▸ Challenges
A – Translate this sentence from the blog post on missing TCP keepalives into Spanish: "We ultimately worked around the problem by upgrading the Go compiler, but in the process we uncovered an unexpected change in the Go TCP keepalive defaults that fixed an issue with Docker and GitLab CI."
B – Carry on the blog post about tracking down missing TCP keepalives, picking up right after its last sentence.

---
title: "What tracking down missing TCP Keepalives taught me about Docker, Golang, and GitLab"
author: Stan Hu
author_gitlab: stanhu
author_twitter: stanhu
categories: engineering
image_title: '/images/blogimages/docker-tcp-keepalive-debug/network.jpg'
description: "An in-depth recap of debugging a bug in the Docker client library."
twitter_text: "What Tracking Down Missing TCP Keepalives Taught Me About Docker, Golang, and GitLab"
tags: community, git, GitLab, CI, Docker, TCP, Go, Golang, keepalives
postType: content marketing
ee_cta: false
merch_banner_destination_url: "/compare/github-actions-alternative/"
merch_banner_image_source: "/images/merchandising-content/mc-mastering-cicd-vertical.png"
merch_banner_body_title: "Master your CI/CD"
merch_banner_body_content: "Watch this webcast and learn to deliver faster with CI/CD."
merch_banner_cta_text: "View now"
merch_sidebar_destination_url: "/compare/github-actions-alternative/"
merch_sidebar_image_source: "/images/merchandising-content/mc-mastering-cicd-horizontal.png"
merch_sidebar_body_title: "Master your CI/CD"
merch_sidebar_body_content: "Watch the webcast"
merch_sidebar_cta_text: "View now"
---

This blog post was originally published on the [GitLab Unfiltered blog](/blog/categories/unfiltered/). It was reviewed and republished on 2019-12-03.
{: .alert .alert-info .note}

What began as failure in a GitLab static analysis check led to a
dizzying investigation that uncovered a subtle [bug in the Docker client
library code](https://github.com/docker/for-linux/issues/853) used by
the GitLab Runner. We ultimately worked around the problem by upgrading
the Go compiler, but in the process we uncovered an unexpected change in
the Go TCP keepalive defaults that fixed an issue with Docker and GitLab
CI.

This investigation started on October 23, when backend engineer [Luke
Duncalfe](/company/team/#.luke) mentioned, "I'm seeing
[`static-analysis` failures with no output](https://gitlab.com/gitlab-org/gitlab/-/jobs/331174397).

▸ Source excerpt
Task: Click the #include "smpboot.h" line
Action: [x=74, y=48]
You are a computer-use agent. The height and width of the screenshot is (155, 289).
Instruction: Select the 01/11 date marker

▸ The answers
A – Al final sorteamos el problema actualizando el compilador de Go, pero en el proceso descubrimos un cambio inesperado en los valores predeterminados de keepalive de TCP de Go que solucionó un problema con Docker y GitLab CI.

B –
Is there something wrong with this job?" He opened [a GitLab
issue](https://gitlab.com/gitlab-org/gitlab/issues/34951) to discuss.

When Luke ran the static analysis check locally on his laptop, he saw
useful debugging output when the test failed. For example, an extraneous
newline would accurately be reported by Rubocop. However, when the same
test ran in GitLab's automated test infrastructure, the test failed
quietly:

![Failed job](/images/blogimages/docker-tcp-keepalive-debug/job-failure.png){: .shadow.center}

Notice how the job log did not include any clues after the `bin/rake
lint:all` step. This made it difficult to determine whether a real
problem existed, or whether this was just a flaky test.

In the ensuing days, numerous team members reported the same problem.
Nothing kills productivity like silent test failures.

## Was something wrong with the test itself?

In the past, we had seen that if that specific test generated enough
errors, [the output buffer would fill up, and the continuous integration
(CI) job would lock
indefinitely](https://gitlab.com/gitlab-org/gitlab-foss/issues/61432). We
thought we had [fixed that issue months
ago](https://gitlab.com/gitlab-org/gitlab-foss/merge_requests/28402). Upon
further review, that fix seemed to eliminate any chance of a thread
deadlock.

Did we have to flush the buffer? No, because the Linux kernel will do
that for an exiting process already.

## Was there a change in how CI logs were handled?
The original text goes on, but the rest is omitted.